Zofia Zborowska i Andrzej Wrona latem 2021 roku doczekali się córki. Małżeństwo zdecydowało, że będzie chronić jej prywatność, śladem wielu innych gwiazd. Z tego względu publikują zdjęcia z Nadzieją tylko wtedy, kiedy nie jest widoczna jej twarz. Taka postawa często wiąże się z krytyką czepliwych internautów. Zofia Zborowska postanowiła zagrać im na nosie. Opublikowała zdjęcie córki stojącej przodem, jednak twarz zasłaniają włosy.
Proszę bardzo. Zdjęcie Nadzi od przodu. I dajcie nam już żyć - napisała.
Na zdjęciu widzimy, że Nadzieja ma bujną czuprynę. Pod postem pojawiło się wiele komentarzy. "Serio ludzie są tak ciekawi jak wygląda dziecko? Uszanujmy wybór rodziców, że w tych czasach nie chcą pokazać jej twarzy.
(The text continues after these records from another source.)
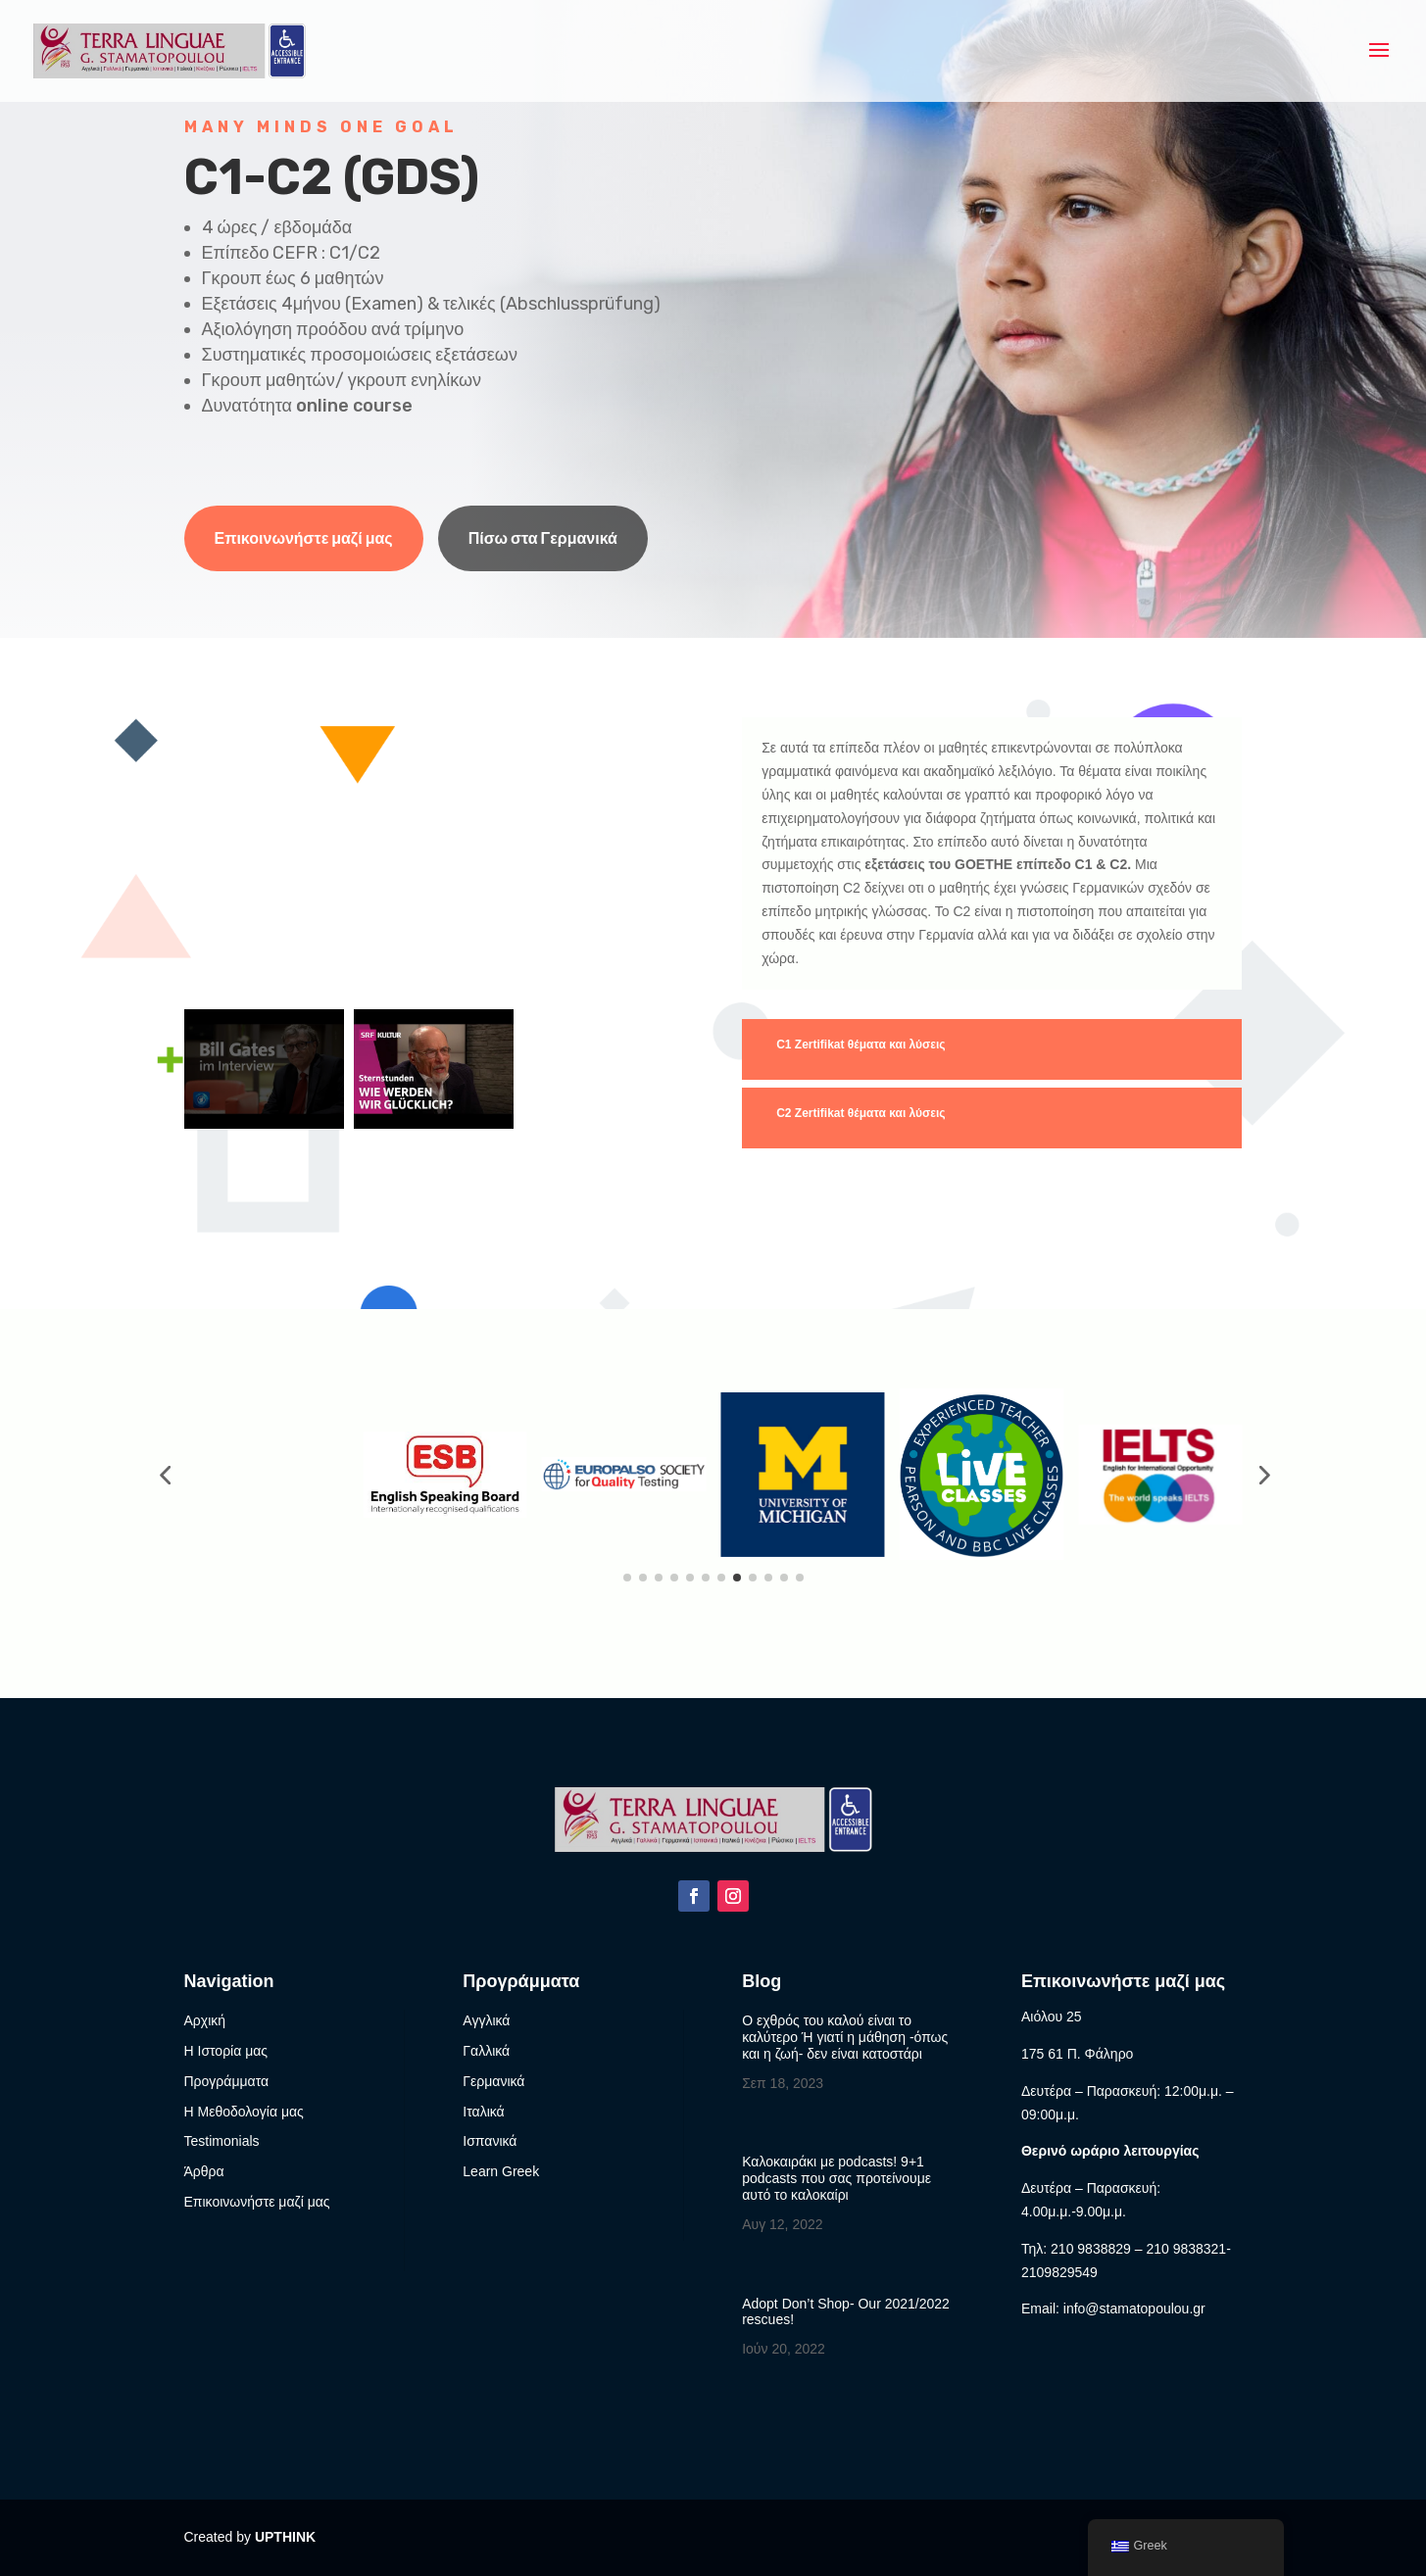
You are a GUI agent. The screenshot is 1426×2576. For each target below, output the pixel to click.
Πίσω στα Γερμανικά (542, 538)
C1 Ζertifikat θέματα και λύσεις (860, 1044)
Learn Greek (501, 2171)
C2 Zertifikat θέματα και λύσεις (860, 1113)
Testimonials (222, 2141)
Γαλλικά (486, 2051)
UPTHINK (285, 2537)
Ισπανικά (489, 2141)
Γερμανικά (493, 2081)
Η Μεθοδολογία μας (244, 2111)
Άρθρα (204, 2171)
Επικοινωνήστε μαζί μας (304, 538)
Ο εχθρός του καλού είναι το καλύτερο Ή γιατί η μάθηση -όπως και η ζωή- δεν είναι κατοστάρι (845, 2037)
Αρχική (205, 2020)
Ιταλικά (483, 2111)
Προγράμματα (227, 2081)
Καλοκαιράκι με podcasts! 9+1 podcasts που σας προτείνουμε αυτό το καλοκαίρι (836, 2178)
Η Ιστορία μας (226, 2051)
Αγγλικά (486, 2020)
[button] (164, 1474)
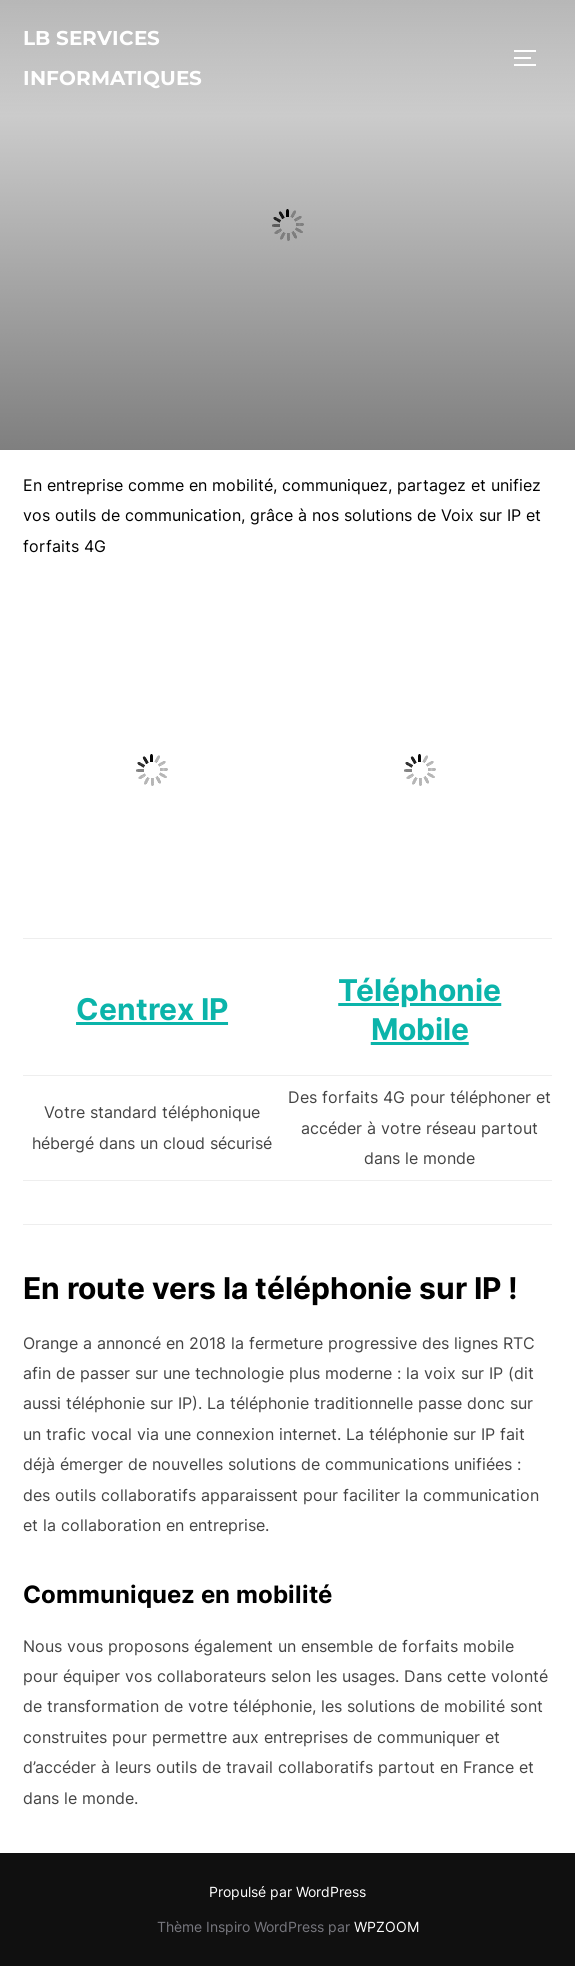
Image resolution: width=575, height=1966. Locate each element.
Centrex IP (152, 1009)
Brawo za uszanowanie prywatności małej i danie jej wyboru na przyszłość" - pochwaliła parę jedna z internautek. Inni żartują: "Ale ma ładne zielone oczy", "wykapany ojciec" - piszą.
Zofia Zborowska w rozmowie z Plotkiem wyjaśniła, dlaczego razem z mężem podjęli decyzję o ochronie wizerunku córki. "Instagram jest legalny od 13. roku życia. Na pewno im później się wpuści dzieci w media społecznościowe, tym lepiej. Ludzie, którzy założyli Facebooka, Instagrama nie pozwalają mieć dzieciom mediów społecznościowych, myślę, że nie bez przyczyny. Nie chciałabym, żeby ona weszła w ten świat za prędko, myślę, że nie dam rady ją przed tym uchronić. Mamy XXI wiek i tak to wygląda. Natomiast my chronimy jej wizerunek między innymi dlatego, że to są bardzo nowe media i nie mam pojęcia, jaki to będzie miało wpływ na dzieci, które są wychowywane na setkach tysięcy widzów, codziennie" - tłumaczy. Obawia się także, że do takich treści mogą mieć dostęp nieodpowiednie osoby. "Nie wiem, kto to ogląda, kto to zapisuje i chciałabym, żeby jak Nadzia pójdzie sobie na plac zabaw, to żeby nikt nie wiedział, że to jest ona i mogła się spokojnie bawić. Widzę, jakie jest poruszenie, jak na zajęcia grupowe przychodzi córka znajomej, która jest pokazywana w sieci" - mówi.